One woman walked into a Mexican Restaurant with her husband and three kids, she had the intention of enjoying a nice meal…but the following day she was left disappointed and shocked instead.
Whitney Anderson and her husband decided that they wanted to take their children out for a lovely dinner, and decided to go to Abuelo’s Mexican restaurant.
But as she later reported on Facebook, things didn’t go quite to plan. Here’s what she wrote on Facebook:
“So last night my husband and I ate at Abuelo’s in Roanoke. We tipped $10 on 45 and made it $55.40 and I signed my name. I didn’t take the blank customer copy out of the book. Today I checked my bank account and saw where we had been charged 65.40 so I called the manager and he said that’s what we wrote. I drove out there and demanded to see the receipt.
So the waitress trashed my receipt (the merchant copy) and filled out the customer copy and forged a signature that doesn’t even look like my name. I mean seriously. She could have at least tried to sign my last name anderson.
I called corporate and they said they will get back with me in less than 10 business days and the manager just said he’d refund my $10 she stole in less than 10 business days. It’s not just about $10 is the fact that this is fraud and theft!

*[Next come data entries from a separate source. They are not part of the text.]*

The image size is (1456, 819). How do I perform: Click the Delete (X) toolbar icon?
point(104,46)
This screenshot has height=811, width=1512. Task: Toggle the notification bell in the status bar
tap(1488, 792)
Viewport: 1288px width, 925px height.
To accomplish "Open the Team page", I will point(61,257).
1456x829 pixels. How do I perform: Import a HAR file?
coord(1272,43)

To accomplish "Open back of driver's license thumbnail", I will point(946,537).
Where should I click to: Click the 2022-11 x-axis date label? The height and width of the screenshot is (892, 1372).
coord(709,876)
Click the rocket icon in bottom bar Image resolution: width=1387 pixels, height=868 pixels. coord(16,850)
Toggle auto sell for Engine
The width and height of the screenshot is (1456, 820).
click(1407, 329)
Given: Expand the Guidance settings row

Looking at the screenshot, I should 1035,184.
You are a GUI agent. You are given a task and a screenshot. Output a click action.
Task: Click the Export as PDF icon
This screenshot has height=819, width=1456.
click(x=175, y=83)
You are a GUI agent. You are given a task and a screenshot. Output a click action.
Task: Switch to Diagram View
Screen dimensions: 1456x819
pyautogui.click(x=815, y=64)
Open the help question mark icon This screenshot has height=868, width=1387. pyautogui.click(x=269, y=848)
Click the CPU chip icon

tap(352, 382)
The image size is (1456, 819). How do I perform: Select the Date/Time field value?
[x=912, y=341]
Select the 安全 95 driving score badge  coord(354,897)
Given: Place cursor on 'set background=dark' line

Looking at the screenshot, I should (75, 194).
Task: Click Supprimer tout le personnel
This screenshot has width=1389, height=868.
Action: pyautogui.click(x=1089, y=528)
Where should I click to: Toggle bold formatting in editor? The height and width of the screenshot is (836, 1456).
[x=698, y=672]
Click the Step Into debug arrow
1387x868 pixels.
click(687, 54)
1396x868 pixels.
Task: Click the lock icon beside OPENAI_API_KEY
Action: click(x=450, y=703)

I have been serving for 11 years now and so many people leave that blank copy of the receipt and it’s never crossed my mind to fill it out and forge their signature! I’m appalled that this place is not doing anything about it and allowing someone so dishonest to handle money and people’s credit cards.
The police are involved now. I mean, who knows how long she’s been doing this to people that probably don’t check their bank accounts regularly.”
Whitney asked to see the receipt. She was handed a fraudulent customer copy instead of a merchant receipt.
“It was almost a 25 [percent] tip and then they go behind you and fraudulently sign a name to a credit card receipt,” she said. “I don’t feel that’s any different than someone taking your debit card.”
Understandably, the woman was outraged. When the local news station learned of her experience, they broadcasted the story. Suddenly, the restaurant seemed concerned. The management gave Whitney a cash refund the next day covering her entire bill, and they apologized for her “bad experience.”
Whitney was grateful to get her money back, but she felt that she needed to warn others about this type of scam. Sadly, it happens all too often.
In order to avoid being scammed on your bank or credit cards, it is a good idea to fill out your customer copy. Even if you don’t want to fill it out, take it with you to avoid having your waitress fill it with false information. Have your bank or credit card company alert you each time you are charged, or check your statements regularly.